凯瑟王冷然笑说:“要防范拉美西斯四处结盟,扩大防御阵线,在西南临海一线,毗邻叙利亚的迦南地,就必然会是他们的目标。所以,这些潜在的威胁是必须要及早收拾的。迦南五城邦:西顿、推罗、亚发尔、阿美亚、腓利士。说起来,腓利士人也不过就是迦南人的一支,迦南人自来都是没有信誉又贪婪、唯利是图的坏名声,要收拾这些人,那就是要以利治利!就看看到底谁能算计过谁!”
洛肯特里立刻明白了,看起来,这是要再掀一场更大的商战了!虽然说不清原因,但这位王兄对迦南人的憎恶,分明是厌憎进了骨子里。
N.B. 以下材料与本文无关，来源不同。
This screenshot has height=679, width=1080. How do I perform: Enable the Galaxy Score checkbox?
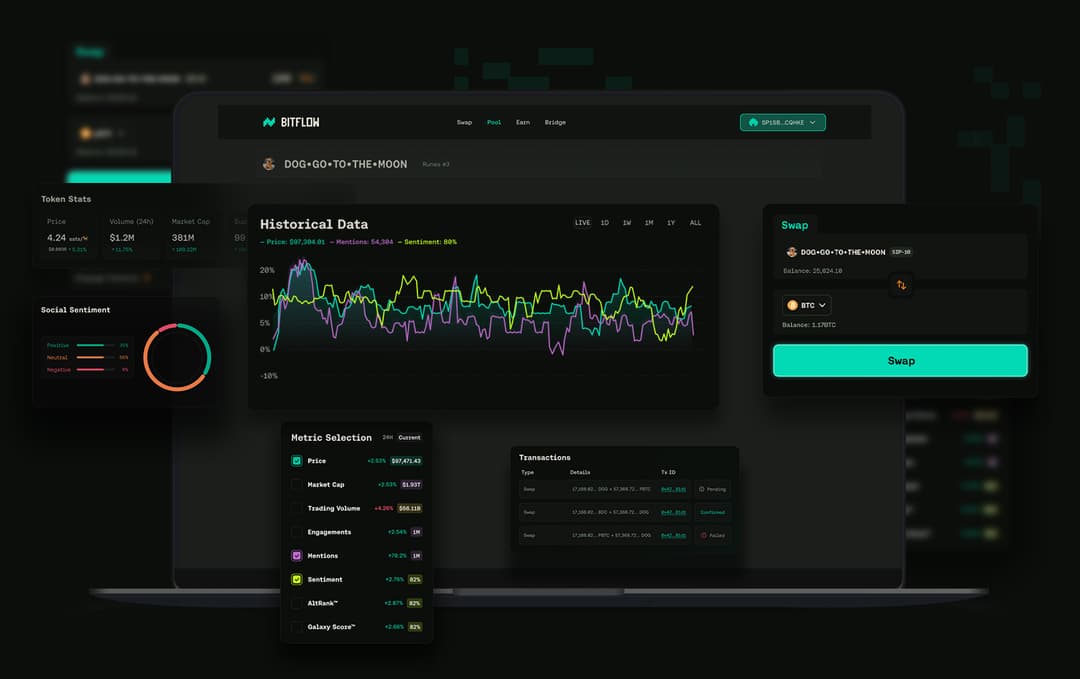pyautogui.click(x=297, y=627)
所以,自他担任通商大臣以来,这些年以国家商人与民间私商双管齐下,就是由王明令授意,在以最大能量席卷迦南人的财富!迦南五城邦都是借助临海之便,通商米诺斯诸岛与埃及的港口,换一种说法,迦南人都是精于做生意的商人,所以,才每每是以商对商,算计的就是钱袋。
的确,凯瑟王发自内心憎恶迦南人,因为永远忘不了落难时,竟敢往他脸上淋尿、极尽羞辱的就是一个迦南人!痛快结果了那个混帐是一回事,但骄傲如他,这种大辱注定难以释怀,因此对这个族群的憎屋及乌,就是刻进了骨子里。当然了,这种理由他不可能对任何人袒露,只要痛快去做就好。
贸易商战,洛肯特里一听就要兴奋起来:“王兄想要什么样的结果?只要订立目标,剩下的事全交给我。”
凯瑟王摆摆手,微笑说:“错了,这次我可不要你做恶人,而是要做朋友。正因为这些年的商战是让迦南城邦屡吃大亏,也算结了仇,所以现在为了局势需要,才必须去修复关系。我打算让你做使节,出使迦南五城邦,必要达成和解,从此后不再互为对手,而是要结成生意伙伴。”
啊?洛肯特里倍感意外:“可是王兄,这岂非是推翻了你一贯奉行的策略?”
精明老兄笑笑说:“别着急呀。这样做的目的,只是从今后我们要开始做好人了,目的,就是不能允许迦南人与埃及人结成联盟。而至于算计的事么,大可以由明转暗。你放心,我自会联络希腊诸城邦都去配合你,迦南人海路通商的主要对象无非就是希腊人和埃及人。从此后,完全可以通过希腊人的手,去更狠的算计他们。譬如说,像垄断货源抬高价这类直接算计是一方面,另一方面还可以间接算计,就让希腊商人都绕开迦南,许多大宗买卖直接跑去埃及各个港口、和埃及人谈生意成交不行么?总之呢,就是表面上一看,从今后再让迦南人吃大亏的,可都与我们毫不相干了。结成生意伙伴的意思就是这个:背地里算计,但明面上必须做好人。许多重要物资贸易,当面临希腊人故意抬高价、或者另择商路怎么办?我们就来出面解围呀,‘帮助’迦南人去商谈:把价格再压下去一点、把大宗买主再拉拢回来一些……反正,和希腊这边什么不好商量?背地合计好了,无非都是做戏嘛,一起算计保证谁也不吃亏,还能顺手搞一搞埃及人。看,是埃及人拦截货源直接卖给了希腊人,是埃及的港口在抢生意,让海上来客都从此改了行商路线……以此去左右迦南人的倾向好恶,一边是搞臭了埃及人,一边是自己做了好人,让迦南人充分看清我们对于希腊诸岛的重要影响,这也就是‘生意伙伴’的重要价值所在呀。如此一来,由最实际的利益决定取向,拉美西斯也就别想争取到这块同盟了,因为迦南人即便有心,也没胆量敢公然得罪我们,那又怎么敢伸手再去和他勾勾搭搭?这就是由钱袋决定态度,名利双收,才是最划算的买卖对不对?”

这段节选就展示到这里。